Heureusement, Pratt va plus loin, les souvenirs ne reviennent pas seulement peindre par petites touches la vie de l’écrivain, ils finissent par se rencontrer, se heurter, se mixer, jusqu’à ne plus se différencier. Et Saint-Ex traverse sa propre vie, ayant conscience qu’il n’est pas à sa place. Face à cela, il oscille entre l’étonnement et l’acceptation.
Nous le suivons, totalement happé par l’étrangeté de la narration.

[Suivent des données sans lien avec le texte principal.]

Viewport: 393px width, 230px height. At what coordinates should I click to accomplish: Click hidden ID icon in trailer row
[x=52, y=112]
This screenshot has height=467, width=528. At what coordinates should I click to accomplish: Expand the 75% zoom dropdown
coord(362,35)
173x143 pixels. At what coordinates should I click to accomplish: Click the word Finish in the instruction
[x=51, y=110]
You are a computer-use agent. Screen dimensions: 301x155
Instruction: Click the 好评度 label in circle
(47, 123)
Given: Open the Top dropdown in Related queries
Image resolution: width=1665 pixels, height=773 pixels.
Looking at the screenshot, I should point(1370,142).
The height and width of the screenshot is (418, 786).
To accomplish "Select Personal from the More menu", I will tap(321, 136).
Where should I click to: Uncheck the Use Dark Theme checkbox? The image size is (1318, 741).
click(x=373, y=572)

Il ne s’agit pas de lire une histoire qui ait un sens, mais de saisir à la volée cette vie incroyablement remplie, de comprendre qu’il y a aussi tout ce qui n’est pas dit, qui se cache entre deux cases, entre deux phrases, entre deux traits.
J’ai croisé les doigts pour que ce vol ne s’arrête jamais. Malheureusement, Pratt positionne tôt les pions du destin, nous savons rapidement que la toile d’araignée se tisse et que Saint-Ex n’aura pas de chance ce matin de juillet 1944. Malgré l’attaque ennemie, malgré le bruit sauvage des mitrailleuses, la fin de l’histoire s’ouvre sur l’apaisement, sur l’inconnu, sur ce grand mystère que Saint-Exupéry perce avant de nous quitter, emportant avec lui la réponse…
Les dessins sont aériens. Pratt crée subtilement cette ambiance légère autour de situations parfois graves. Les nuages, le sable, tout est prétexte à collision, à créer des portes de passage d’un lieu à l’autre, d’un temps à un autre.
Les avions très détaillés contrastent avec les paysages, tracés de quelques traits. Les teintes sépias rappellent le désert et pas simplement le passé.
La force de Pratt: donner l’impression que le dessin est fluide, coule de source, alors qu’en fait il est énormément travaillé. En cela, ses graphismes reflètent bien l’histoire, simple en apparence, et complexe en vérité.
Le cadrage reste classique, sans prétention ni effets de style. Comme des cadres de photos où l’on regarde les souvenirs. Mais là, le passé se réveille, rattrape et emmène le héros. Pour moi, Pratt a réussi un pari incroyable: il a concilié la légende de Saint-Exupéry avec la vie d’Antoine. Il a su donner au mythe toute sa dimension humaine.
Cette belle BD est précédée d’une non moins belle préface, rédigée par Frédéric d’Agay, qui retrace la vie de l’écrivain. Une préface ponctuée de photos de Saint-Ex et de dessins de Pratt, que j’ai lu avec beaucoup de plaisir.
En refermant cet ouvrage, vibrait dans mon oreille le lointain moteur de ce lightning P38. Levant les yeux, j’ai vu que le ciel était soudain devenu bien plus vaste qu’avant.